Our vigilant local newsletter, Spurtle, is also urging local residents to write to the council. According to the Spurtle message on the excellent new EH7 Noticeboard.
Tesco’s have applied for planning permission at 8 Picardy Place (Ref. 09/00385/FUL). They are intending the installation of a ’shopfront to Picardy Place, plant louvres to Broughton St Lane, and interior fitout’ on 3 floors. The target determination date is 17 April 2009 so letters of objection will have to be sent in SOON.
Spurtle editor, Alan McIntosh, says they will not lead a campaign against Tesco but they will report (and therefore support) one and they have already alerted local city councillors, MPs and MSPs.
It’s not going to be easy. Tesco does not need to apply for change of use to open their store. But when people unite to combine well-informed argument with political weight they can stop the behemoth retailer in its tracks. A good cause for Greener Leith maybe?
The point about architectural heritage is worth making. We could campaign to develop Picardy Place so that it is a handsome gateway to the city centre. Better options for the old furniture store would be a new arts centre. Or how about a whole foods organic indoor market which would complement rather than compete with local shops?
Take a look at Whole Foods in Chicago for an example of style, substance and retailing success.
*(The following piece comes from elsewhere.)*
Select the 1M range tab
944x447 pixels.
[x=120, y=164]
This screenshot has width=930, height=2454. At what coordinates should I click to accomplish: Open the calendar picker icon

Now, isn’t this an opportunity for Real Foods (crammed with good stuff but cramped) to expand into 21st century credit-crunch, climate change reality? Tesco should have no future in this environment.
[PS added 13 March: In response to the point made by Tony Leach I have removed my original opening sentence, referring to 'Tesco outrage' although I am still outraged at this real threat to the viability of our local independent shops. I will certainly write to MP MSPS and councillors using measured reasoning]

March 11th, 2009

Can art change society? Here’s news of an exciting new community theatre project in Leith which aims to get people actively involved in society by taking part in art. No theatre experience needed but an enquiring mind is useful.
It sounds like a theatrical version of Leith Open Space, the voluntary group I am involved in, which is why Gavin Crichton got in touch. Gavin is director of the very innovative ACTive INquiry Theatre Company, who have just secured lottery funding to run Space workshops in Leith exploring what ‘public space’ is and what it should be.
People taking part will help shape a brand new piece of theatre for performance in April and at Leith Festival in June. What a pity the workshop clashes with the women’s event I am helping to organise the very same day (Saturday 14 March).
For me art is now by far the most powerful way of engaging with people. Politicians are too afraid of confronting prejudice, too fearful of public opinion to tackle big questions. (How do we achieve fairer taxes, rights for migrant workers in a global economy, meet both opportunities and threats of climate change…)
In Brazil, according to the ACTive website, Theatre of the Oppressed, uses theatre as “rehearsal for reality”. As Gavin explains: “We work in a type of theatre called Forum Theatre which actively engages the audience by enabling them to question what is happening in a play and even change its outcome!”
And not just the play. When spectators become actors the play can become reality. Incredibly in Rio de Janeiro, laws have been changed with the help of Legislative Theatre, a pioneering project developed by Augusto Boal, artist, activist and founder of Theatre of the Oppressed.
Could this be Edinburgh’s future? Seems unlikely right now but one of the many things I like about Leith is the claim that it is “twinned with Rio de Janeiro.”

ACTive INquiry in action
Space workshops are free, from 1-5pm, Saturday 14 March in St James Hall, 12 St Johns Place, Letih. For more information or to book a place: email gavin@activeinquiry.co.uk phone 0771 4321 629 or check the website www.activeinquiry.co.uk
[a slightly different version of this blog is also on the Leith Open Space website]
March 10th, 2009

Last night’s meeting at Out of the Blue was cold. Like everyone else Celia and I kept our coats on and held on to hot drinks as long as we could. But the discussion at the Food Summit was so heart warming it reinforced my hunch that food (or how we grow and eat it) offers the best way out of the mess we are making of the global economy and the planet.
So while the government was deciding to coke up the atmosphere by building a third Heathrow runway a mixed bunch of allotment holders, backgreen gardeners, social entrepreneurs, community activists and voluntary groups were peeling off their gloves to vote for greener ways of growing and selling healthy local food in Edinburgh. Or to be precise, Leith. (See Greener Leith Food Summit report for fuller list of action points.)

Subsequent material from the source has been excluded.